Lift it Up: A Review of Good Christian Fun

There is soft, ambient music playing as suddenly, the voice of the speaker mellows to a hushed tone. You feel your heart rising inside of your chest as you expect his next words to be something related to giving your cares up to the Lord or making a decision for Christ.

If instead, he and his cohort start lifting up their twitter handles, you might be listening to Good Christian Fun, a relatively new podcast hosted by two Christian millennials Kevin T. Porter and Caroline Ely that is “diving in and going deep” into the world of Christian pop culture from the 80s, 90s, and 2000s.  (And yes, it is absolutely filled to the brim with good, Christian puns).

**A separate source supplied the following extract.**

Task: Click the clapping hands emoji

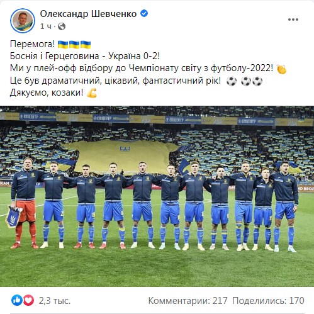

If you grew up in the era of DC Talk, the Amy Grant “Baby, Baby” scandal, and the advent of Christian P.O.G.S, then this might be for you.

Episodes feature a guest who shares their faith history or “Guestamony” before they delve into the subject at hand.

Topics range from musical groups (such as DC Talk, Amy Grant, Steven Curtis Chapman, and Jars of Clay) to TV Shows (such as McGee and Me, Veggie Tales, Bibleman, and Davy and Goliath) to movies (such as The Star, Saving Christmas, Left Behind, God’s Not Dead, and Hell House). Each show wraps up with a vote on whether or not the subject matter gets a “Holy Toast,” a “Holy Roast,” or as established in the McGee and Me episode, is sent to “The Space Between.”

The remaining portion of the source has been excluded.